Based on Tove Jansson’s own summers in the cottage she built with her brother Lars on a tiny island they discovered in the gulf of Finland in 1947; The Summer Book follows a companionable summer shared between 6 year old Sophia and her grandmother, characters inspired by her own artist mother, Signe Hammarsten and her niece Sophia.
In the introduction Esther Freud describes how on a visit it takes her precisely 4½ minutes to walk around the island, but after being there for a couple of days she falls into ‘island time’ and realises ‘it would need a whole summer to discover everything there is to do’. And I felt that this was true of the reading. The short chapters with titles like ‘The Neighbour’ or ‘The Pasture’ or ‘Playing Venice’ entice you to slow down, don’t rush and dip into the adventures and conversations that Sophia and her grandmother are having, reading and absorbing in island time.
Sophia and her grandmother are so far apart in age but in the contained space of the house and island they are connected by their wonderfully creative and eccentric imaginations. That the island is a living place that they can’t possess or control is never taken for granted. Finding just the right sand under some juniper bushes for a nap, watching the sky, clouds and sea or navigating their way by old wild rose bushes; rocks and moss and miniature meadows of flowers, the tiny detail of the flora and fauna of the island is woven into their games.

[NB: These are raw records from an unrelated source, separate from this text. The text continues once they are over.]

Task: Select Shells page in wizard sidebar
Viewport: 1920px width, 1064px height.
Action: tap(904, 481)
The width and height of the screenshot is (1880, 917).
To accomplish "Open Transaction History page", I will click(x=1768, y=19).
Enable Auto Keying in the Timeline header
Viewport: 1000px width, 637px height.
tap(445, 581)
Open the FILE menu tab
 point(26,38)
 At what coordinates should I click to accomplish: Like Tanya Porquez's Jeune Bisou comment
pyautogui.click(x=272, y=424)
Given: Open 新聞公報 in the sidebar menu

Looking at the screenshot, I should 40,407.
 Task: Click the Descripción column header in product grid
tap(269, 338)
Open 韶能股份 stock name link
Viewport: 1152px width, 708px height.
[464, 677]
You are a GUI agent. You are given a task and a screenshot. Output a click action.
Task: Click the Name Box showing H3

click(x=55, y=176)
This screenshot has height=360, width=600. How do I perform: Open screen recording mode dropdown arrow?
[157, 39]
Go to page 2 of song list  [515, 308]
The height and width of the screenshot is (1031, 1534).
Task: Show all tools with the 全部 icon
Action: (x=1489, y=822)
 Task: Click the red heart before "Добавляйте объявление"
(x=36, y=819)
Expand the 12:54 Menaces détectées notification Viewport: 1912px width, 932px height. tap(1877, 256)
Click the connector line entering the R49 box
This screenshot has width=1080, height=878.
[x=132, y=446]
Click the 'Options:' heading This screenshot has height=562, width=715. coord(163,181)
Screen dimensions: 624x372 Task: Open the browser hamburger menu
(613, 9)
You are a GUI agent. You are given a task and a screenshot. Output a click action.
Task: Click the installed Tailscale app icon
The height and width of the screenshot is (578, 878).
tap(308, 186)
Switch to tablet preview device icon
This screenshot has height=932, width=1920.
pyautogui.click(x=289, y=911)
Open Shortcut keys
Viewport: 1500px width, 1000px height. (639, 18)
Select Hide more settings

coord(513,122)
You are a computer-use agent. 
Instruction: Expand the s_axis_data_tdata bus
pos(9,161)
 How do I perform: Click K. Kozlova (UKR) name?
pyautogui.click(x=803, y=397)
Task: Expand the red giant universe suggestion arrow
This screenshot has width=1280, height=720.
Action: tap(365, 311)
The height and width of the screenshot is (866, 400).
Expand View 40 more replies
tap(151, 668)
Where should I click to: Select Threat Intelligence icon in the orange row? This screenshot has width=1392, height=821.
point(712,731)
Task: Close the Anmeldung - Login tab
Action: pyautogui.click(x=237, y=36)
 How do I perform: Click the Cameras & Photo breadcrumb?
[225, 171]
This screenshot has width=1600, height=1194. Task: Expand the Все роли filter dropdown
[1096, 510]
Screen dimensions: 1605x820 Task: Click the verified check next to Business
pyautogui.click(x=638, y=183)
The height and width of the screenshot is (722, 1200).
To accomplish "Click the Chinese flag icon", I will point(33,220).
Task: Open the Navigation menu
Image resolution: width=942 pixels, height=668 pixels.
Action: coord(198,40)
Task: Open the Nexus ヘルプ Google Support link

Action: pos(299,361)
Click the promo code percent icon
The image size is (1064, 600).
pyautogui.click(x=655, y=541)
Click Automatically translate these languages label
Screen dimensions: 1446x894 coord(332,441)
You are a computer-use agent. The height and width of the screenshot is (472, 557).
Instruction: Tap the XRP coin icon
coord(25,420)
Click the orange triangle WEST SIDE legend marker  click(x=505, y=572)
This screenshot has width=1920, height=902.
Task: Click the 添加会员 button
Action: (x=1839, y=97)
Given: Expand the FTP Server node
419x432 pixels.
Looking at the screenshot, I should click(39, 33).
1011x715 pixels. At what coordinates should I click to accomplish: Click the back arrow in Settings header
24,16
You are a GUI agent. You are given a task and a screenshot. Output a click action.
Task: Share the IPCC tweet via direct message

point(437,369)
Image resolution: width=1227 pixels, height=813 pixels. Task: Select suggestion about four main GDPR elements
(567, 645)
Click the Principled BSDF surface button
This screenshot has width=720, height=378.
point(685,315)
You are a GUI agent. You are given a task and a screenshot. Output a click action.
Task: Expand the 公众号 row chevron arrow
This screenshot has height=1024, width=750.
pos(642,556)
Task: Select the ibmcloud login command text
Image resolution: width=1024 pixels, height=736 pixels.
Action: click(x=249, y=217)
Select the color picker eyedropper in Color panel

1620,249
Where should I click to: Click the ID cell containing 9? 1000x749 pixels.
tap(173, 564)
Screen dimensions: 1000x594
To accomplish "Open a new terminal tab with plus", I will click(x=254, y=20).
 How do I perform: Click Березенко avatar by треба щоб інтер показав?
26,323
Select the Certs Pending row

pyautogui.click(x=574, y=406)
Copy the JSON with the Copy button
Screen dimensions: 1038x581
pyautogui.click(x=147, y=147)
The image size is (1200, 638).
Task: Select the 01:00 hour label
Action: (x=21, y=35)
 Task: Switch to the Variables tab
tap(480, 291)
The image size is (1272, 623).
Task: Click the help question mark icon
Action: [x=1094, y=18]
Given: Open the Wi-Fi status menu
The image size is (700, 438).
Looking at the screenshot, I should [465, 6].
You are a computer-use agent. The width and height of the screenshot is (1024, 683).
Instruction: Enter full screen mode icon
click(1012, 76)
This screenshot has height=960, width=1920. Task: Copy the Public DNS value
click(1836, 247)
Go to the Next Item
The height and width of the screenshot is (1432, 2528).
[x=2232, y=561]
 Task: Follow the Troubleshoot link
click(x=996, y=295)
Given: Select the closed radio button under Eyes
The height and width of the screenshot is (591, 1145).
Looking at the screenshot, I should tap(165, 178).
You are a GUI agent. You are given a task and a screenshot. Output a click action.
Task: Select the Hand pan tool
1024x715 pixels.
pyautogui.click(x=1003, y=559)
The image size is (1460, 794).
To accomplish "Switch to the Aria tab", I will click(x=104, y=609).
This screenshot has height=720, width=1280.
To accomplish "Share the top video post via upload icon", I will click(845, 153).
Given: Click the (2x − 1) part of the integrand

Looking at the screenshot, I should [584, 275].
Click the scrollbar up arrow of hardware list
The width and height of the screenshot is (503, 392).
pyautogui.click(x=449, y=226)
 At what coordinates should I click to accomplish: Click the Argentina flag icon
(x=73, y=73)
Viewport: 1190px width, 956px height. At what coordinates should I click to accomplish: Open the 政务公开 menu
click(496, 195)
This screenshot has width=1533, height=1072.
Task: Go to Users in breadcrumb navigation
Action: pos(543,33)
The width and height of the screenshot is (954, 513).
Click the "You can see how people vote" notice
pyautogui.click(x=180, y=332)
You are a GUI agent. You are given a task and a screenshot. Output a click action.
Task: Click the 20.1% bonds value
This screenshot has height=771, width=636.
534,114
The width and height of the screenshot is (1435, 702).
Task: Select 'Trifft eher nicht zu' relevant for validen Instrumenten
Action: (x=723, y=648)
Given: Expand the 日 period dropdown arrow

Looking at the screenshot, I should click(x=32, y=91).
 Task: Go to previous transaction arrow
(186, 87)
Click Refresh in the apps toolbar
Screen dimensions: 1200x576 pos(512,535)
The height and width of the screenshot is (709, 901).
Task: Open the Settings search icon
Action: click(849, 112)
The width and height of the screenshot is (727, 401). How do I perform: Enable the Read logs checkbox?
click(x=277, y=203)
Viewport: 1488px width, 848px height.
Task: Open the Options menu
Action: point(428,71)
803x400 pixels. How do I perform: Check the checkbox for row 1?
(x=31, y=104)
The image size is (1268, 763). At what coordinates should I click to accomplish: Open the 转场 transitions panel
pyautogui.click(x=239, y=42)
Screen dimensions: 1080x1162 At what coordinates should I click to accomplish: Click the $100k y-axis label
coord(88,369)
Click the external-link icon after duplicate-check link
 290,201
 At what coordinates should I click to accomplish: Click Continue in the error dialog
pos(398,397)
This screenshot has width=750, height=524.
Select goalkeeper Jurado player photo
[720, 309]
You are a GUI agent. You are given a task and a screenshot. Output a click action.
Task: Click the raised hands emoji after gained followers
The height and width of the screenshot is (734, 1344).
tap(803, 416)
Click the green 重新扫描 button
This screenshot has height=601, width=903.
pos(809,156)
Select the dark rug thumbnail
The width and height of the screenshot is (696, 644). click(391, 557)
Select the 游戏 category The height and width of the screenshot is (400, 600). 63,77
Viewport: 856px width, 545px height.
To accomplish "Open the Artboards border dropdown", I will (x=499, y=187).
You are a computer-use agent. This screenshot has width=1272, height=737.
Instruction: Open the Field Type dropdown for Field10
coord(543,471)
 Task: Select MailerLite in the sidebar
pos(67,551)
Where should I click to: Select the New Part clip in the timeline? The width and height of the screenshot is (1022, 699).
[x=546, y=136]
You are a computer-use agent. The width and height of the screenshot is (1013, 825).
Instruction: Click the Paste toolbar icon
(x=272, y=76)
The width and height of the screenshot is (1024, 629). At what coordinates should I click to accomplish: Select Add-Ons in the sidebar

The Summer Book was written in 1972 and finishes with the closing up of the house for the winter. I was struck by their generosity as they leave the house ready for anyone whose boat gets stranded there. Notices are left with instructions for using the fire and to make sure they don’t confuse the salt with sugar. I don’t know if this still happens, or if it’s common practice in Finland but at a time when I see more and more ‘Private, Keep Off’ signs this was so refreshingly warm and welcoming, that it made me love it even more.